> Seleção:
□ □ □ □ □

Carlos Moreira
Cresci sozinho. A solidão sempre foi boa companheira, nunca me deixou só. E solidão não é ausência de companhia, é a falta de si mesmo, é quando você não é um rosto na multidão, mas a multidão sem um rosto.
Nasci no tempo errado, tenho certeza. Pertenço a um mundo de impessoalidades, de pessoas indo e vindo sem saber ao certo o porquê de estarem fazendo tal coisa... É a era da virtualidade, da tela, dos bytes, dos pixels, da imagem. Foi-se o tempo em que existia o toque, o cheiro, o gosto. Agora tudo é superficial, artificial, digital.
Não sei se você se deu conta, mas, em nossa sociedade, é melhor ser singular do que plural. Aumenta a cada dia o número dos que existem sozinhos, dissociados. São solteiros tardios, pais sem esposas, mães sem maridos, filhos sem pais. A palavra “nosso” praticamente perdeu suas implicações e significados. Hoje tudo é apenas “meu”: meus sonhos, meus projetos, minha casa, meu carro, minha cama, meu dinheiro.
Olho para tudo isto e me acho desconforme. Sinto falta de gente. Apesar de sempre ter brincado sozinho, ansiava por um amigo, uma companhia. Tive alguns na vida, mas foram poucos. Hoje, não enchem nem uma mão. Dias difíceis. Tanta correria que não dá tempo para interagir, partilhar, realizar “trocas”, dar um abraço, bater um bom papo, ou mesmo ficar calado, um do lado do outro.
Moro num edifício, mas quase não conheço meu vizinho. O de cima e o de baixo não sei quem são. Mesmo depois de algum tempo, encontro gente no elevador que nunca vi. Não sei o nome dos porteiros, dos vigias nem dos zeladores. Gosto de ir sempre aos mesmos lugares, vejo gente que lá está, mas não sei de quem se trata. Na farmácia todos são anônimos. O mesmo acontece no posto de gasolina, na padaria, no pet shop e na livraria. Os rostos são familiares, mas as pessoas parecem não ter alma, são como zumbis, interagem comigo quase sem me dirigir palavras.

□ □ □ □ □

Dados registrados:
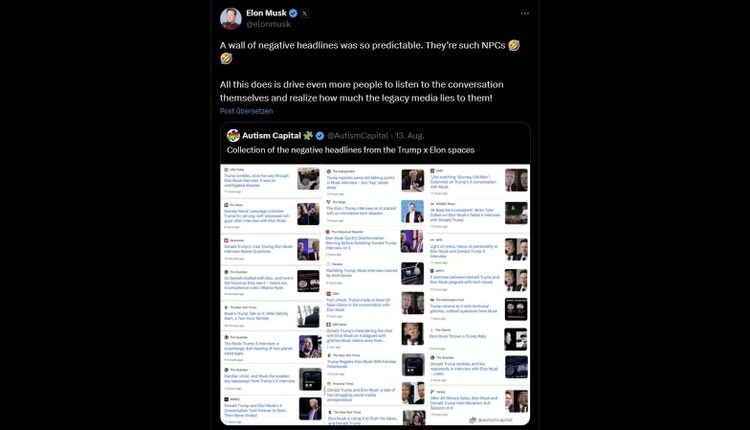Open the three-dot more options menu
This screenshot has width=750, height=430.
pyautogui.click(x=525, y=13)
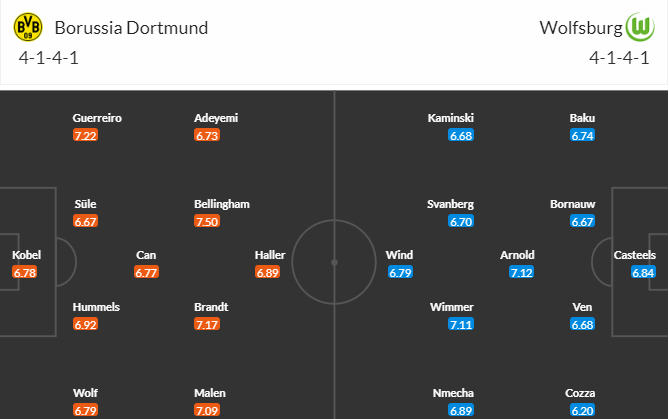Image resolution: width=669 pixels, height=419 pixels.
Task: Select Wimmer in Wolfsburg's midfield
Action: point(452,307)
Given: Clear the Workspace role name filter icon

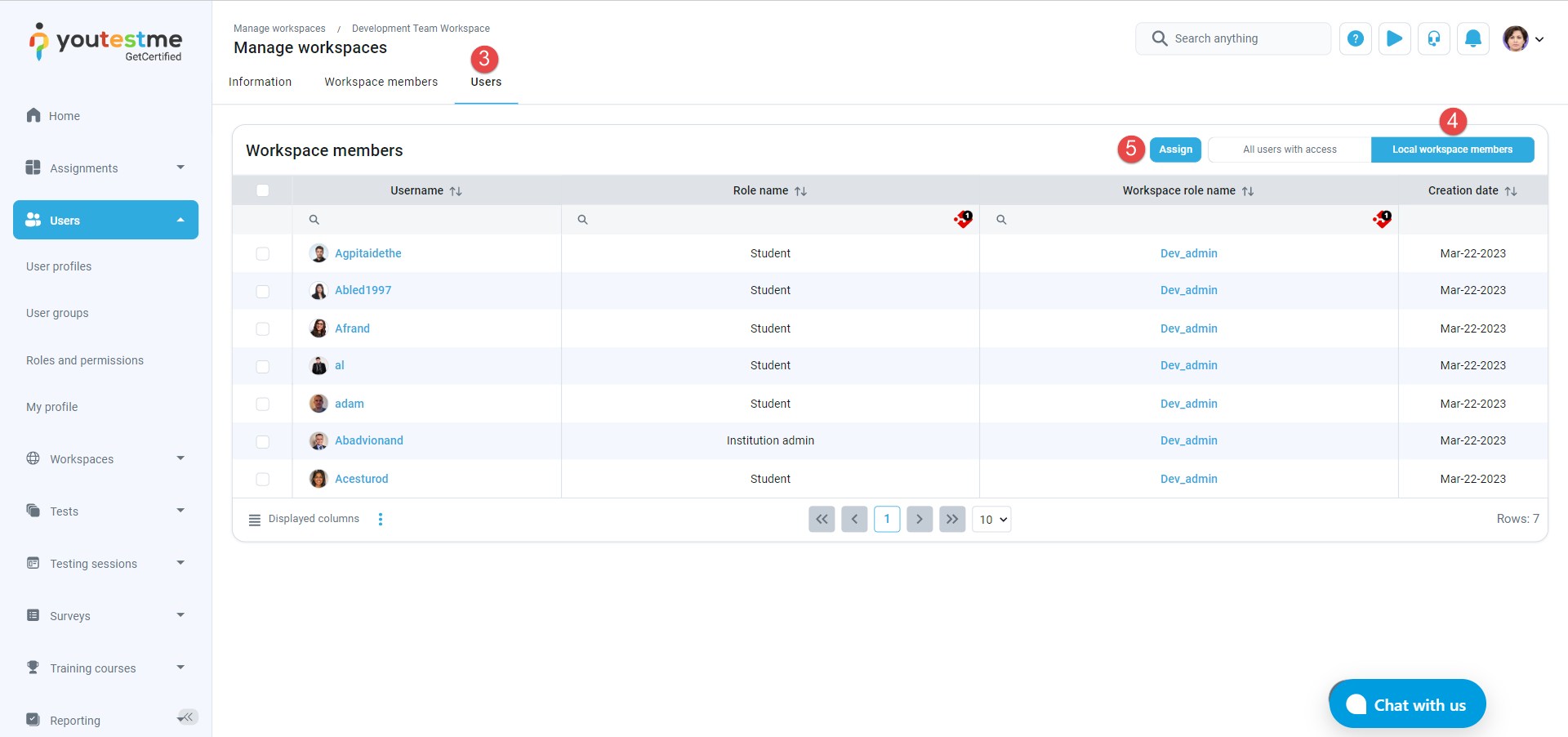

□ □ □ □ □

> Exercício breve 1:
Extraia do texto sobre a solidão o trecho que começa com as palavras que contêm "Moro num edifício, mas" e termina com "me dirigir palavras.".
> Exercício breve 2:
Copie fielmente todas as linhas dos registros acima, omitindo as imagens.

> Resultado do exercício 1:
Moro num edifício, mas quase não conheço meu vizinho. O de cima e o de baixo não sei quem são. Mesmo depois de algum tempo, encontro gente no elevador que nunca vi. Não sei o nome dos porteiros, dos vigias nem dos zeladores. Gosto de ir sempre aos mesmos lugares, vejo gente que lá está, mas não sei de quem se trata. Na farmácia todos são anônimos. O mesmo acontece no posto de gasolina, na padaria, no pet shop e na livraria. Os rostos são familiares, mas as pessoas parecem não ter alma, são como zumbis, interagem comigo quase sem me dirigir palavras.

> Resultado do exercício 2:
Open the three-dot more options menu
This screenshot has width=750, height=430.
pyautogui.click(x=525, y=13)
Image resolution: width=669 pixels, height=419 pixels.
Task: Select Wimmer in Wolfsburg's midfield
Action: point(452,307)
Given: Clear the Workspace role name filter icon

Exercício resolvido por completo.